DATA EXTRACTS Block Start
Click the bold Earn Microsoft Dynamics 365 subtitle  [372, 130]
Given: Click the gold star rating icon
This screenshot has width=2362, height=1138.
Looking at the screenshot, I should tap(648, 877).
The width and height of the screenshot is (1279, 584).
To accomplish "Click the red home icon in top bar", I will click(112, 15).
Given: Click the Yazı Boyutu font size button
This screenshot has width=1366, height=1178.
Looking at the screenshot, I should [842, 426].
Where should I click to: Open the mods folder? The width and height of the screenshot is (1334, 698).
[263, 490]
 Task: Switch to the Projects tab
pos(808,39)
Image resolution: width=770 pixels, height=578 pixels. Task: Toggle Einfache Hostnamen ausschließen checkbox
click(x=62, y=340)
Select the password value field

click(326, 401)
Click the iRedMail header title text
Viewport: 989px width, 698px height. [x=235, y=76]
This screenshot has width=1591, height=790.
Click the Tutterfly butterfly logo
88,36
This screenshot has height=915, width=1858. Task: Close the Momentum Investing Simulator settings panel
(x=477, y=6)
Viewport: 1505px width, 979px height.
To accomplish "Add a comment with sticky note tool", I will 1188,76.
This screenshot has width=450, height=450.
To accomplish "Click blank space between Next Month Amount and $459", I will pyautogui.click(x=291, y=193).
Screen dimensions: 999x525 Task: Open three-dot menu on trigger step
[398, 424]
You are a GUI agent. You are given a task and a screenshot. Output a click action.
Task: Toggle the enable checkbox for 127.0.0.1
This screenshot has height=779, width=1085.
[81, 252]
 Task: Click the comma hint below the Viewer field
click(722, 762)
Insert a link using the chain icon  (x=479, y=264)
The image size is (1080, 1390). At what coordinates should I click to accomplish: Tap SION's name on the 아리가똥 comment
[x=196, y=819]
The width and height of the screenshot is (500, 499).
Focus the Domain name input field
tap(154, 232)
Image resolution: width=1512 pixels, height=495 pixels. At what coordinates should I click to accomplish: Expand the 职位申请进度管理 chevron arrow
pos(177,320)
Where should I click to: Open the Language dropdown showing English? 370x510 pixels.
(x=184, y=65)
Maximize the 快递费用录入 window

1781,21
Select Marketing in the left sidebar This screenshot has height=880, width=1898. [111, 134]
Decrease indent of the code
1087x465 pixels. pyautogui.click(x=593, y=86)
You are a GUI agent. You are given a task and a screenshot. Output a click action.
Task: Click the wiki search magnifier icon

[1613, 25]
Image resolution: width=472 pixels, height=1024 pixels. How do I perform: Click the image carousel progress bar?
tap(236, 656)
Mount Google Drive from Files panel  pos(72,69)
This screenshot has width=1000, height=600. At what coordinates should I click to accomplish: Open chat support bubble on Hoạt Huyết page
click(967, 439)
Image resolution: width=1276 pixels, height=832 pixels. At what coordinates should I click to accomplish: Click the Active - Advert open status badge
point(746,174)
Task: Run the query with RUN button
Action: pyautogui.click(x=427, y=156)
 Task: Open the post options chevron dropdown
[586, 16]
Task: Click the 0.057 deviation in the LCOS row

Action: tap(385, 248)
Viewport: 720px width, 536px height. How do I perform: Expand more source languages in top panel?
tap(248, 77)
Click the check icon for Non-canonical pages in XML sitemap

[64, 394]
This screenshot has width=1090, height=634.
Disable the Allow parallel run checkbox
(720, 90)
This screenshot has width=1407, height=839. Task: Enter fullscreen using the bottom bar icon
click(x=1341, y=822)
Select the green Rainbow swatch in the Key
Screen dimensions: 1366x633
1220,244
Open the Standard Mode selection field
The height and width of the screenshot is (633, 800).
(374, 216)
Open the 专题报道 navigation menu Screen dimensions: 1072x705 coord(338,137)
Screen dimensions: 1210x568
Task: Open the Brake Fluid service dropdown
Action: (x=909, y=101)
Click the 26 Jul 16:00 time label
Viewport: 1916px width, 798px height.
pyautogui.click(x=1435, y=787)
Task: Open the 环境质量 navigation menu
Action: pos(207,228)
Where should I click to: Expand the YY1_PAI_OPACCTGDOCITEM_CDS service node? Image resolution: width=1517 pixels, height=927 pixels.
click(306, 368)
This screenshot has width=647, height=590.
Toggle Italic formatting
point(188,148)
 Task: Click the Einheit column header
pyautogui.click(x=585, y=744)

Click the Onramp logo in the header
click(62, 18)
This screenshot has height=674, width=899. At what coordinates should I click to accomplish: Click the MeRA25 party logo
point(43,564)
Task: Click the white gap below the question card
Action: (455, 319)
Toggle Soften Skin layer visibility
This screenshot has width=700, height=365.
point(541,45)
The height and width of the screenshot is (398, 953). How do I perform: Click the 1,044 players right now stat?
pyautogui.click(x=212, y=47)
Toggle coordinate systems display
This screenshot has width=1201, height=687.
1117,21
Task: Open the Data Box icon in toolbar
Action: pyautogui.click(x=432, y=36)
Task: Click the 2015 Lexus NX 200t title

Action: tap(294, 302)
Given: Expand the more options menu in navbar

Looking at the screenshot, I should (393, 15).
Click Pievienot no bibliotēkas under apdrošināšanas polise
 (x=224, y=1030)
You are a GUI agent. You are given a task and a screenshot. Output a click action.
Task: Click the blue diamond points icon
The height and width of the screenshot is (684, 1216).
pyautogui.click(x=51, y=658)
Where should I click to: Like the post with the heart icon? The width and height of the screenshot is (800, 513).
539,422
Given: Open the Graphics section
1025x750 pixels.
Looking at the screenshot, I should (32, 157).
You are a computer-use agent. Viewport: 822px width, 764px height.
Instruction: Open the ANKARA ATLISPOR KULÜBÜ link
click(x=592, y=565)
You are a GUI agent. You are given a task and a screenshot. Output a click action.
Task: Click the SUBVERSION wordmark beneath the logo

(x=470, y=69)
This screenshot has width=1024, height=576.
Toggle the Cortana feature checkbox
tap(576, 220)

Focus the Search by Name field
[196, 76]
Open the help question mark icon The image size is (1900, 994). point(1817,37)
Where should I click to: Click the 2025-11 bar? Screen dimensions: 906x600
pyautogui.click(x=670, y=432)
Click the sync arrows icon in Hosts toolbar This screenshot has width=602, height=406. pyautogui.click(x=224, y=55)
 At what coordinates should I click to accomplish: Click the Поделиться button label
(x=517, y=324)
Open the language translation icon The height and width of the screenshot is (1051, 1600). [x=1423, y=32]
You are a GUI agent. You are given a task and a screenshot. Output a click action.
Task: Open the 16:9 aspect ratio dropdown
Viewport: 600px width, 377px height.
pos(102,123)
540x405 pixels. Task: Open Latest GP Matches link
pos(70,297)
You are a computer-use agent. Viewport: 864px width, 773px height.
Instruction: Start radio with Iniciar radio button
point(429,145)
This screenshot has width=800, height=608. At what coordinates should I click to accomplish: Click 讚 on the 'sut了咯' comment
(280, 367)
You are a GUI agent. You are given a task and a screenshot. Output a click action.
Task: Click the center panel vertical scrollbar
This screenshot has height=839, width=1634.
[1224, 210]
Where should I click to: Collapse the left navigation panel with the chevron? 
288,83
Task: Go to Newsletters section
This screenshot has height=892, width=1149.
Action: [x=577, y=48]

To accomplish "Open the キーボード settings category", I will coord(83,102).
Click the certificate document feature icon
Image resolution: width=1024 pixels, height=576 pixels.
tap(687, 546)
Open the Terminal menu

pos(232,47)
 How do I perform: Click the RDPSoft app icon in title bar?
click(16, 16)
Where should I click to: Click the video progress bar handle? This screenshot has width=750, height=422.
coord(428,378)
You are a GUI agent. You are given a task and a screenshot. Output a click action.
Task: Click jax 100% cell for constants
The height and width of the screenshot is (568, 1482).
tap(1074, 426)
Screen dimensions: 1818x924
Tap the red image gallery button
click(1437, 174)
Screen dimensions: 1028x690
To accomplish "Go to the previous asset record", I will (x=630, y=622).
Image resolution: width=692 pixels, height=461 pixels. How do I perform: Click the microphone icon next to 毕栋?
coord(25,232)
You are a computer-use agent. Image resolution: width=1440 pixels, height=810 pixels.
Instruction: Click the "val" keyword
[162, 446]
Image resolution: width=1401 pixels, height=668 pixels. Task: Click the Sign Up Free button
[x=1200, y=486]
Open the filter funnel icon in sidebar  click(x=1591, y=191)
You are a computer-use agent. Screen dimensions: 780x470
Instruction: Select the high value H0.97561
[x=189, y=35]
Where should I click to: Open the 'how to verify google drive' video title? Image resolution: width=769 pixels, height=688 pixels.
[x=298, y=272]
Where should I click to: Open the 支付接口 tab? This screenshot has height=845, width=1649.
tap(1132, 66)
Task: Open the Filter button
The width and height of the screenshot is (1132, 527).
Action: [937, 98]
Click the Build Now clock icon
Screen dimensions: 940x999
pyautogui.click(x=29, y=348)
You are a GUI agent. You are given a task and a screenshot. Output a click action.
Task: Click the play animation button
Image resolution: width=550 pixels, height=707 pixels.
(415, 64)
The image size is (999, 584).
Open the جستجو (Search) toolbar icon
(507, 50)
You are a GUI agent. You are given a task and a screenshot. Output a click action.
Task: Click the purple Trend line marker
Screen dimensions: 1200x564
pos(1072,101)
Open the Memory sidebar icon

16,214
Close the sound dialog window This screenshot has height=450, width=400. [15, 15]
DATA EXTRACTS Block End
## [TASK TO COMPLETE]
Report each line in the data that holds the word "computer".

## [COMPLETED TASK]
You are a computer-use agent. Viewport: 822px width, 764px height.
You are a computer-use agent. Viewport: 864px width, 773px height.
You are a computer-use agent. Image resolution: width=1440 pixels, height=810 pixels.
You are a computer-use agent. Screen dimensions: 780x470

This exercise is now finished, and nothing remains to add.